In the listing below, locate the line containing "You are a computer-use" and the line containing "Instruction: Share via the Twitter icon". Output both of them and every line between, exactly as written, and nothing more.

:: Records provided ::

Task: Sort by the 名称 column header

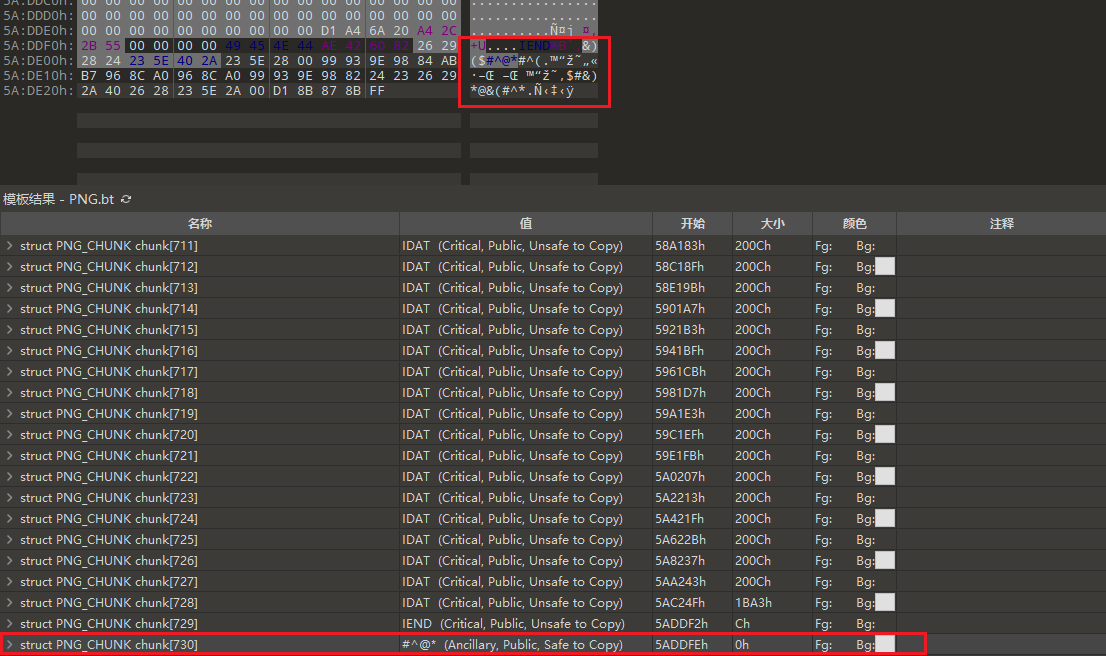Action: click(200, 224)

:::
:: Records provided ::

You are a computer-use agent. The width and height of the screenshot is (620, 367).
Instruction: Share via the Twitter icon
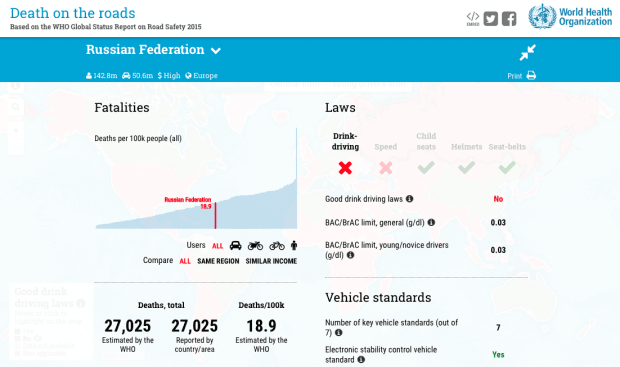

:::
:: Records provided ::

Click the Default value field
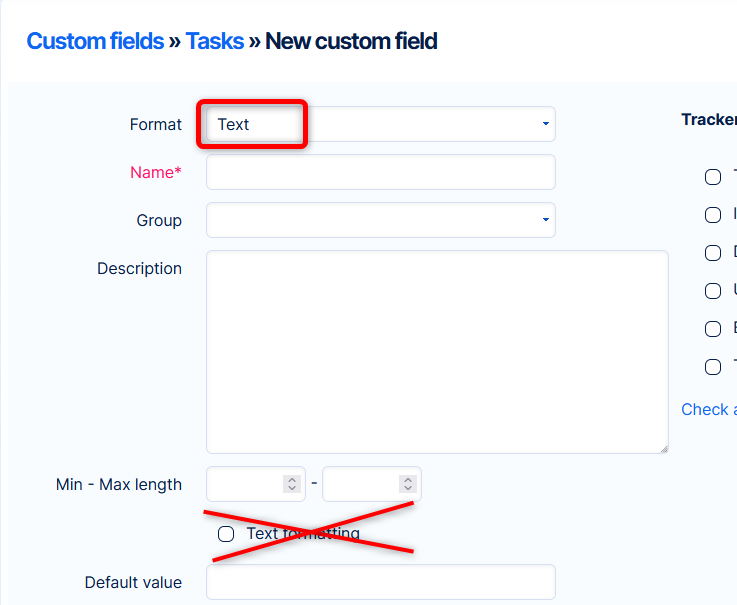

:::

§ Written solution:
You are a computer-use agent. The width and height of the screenshot is (620, 367).
Instruction: Share via the Twitter icon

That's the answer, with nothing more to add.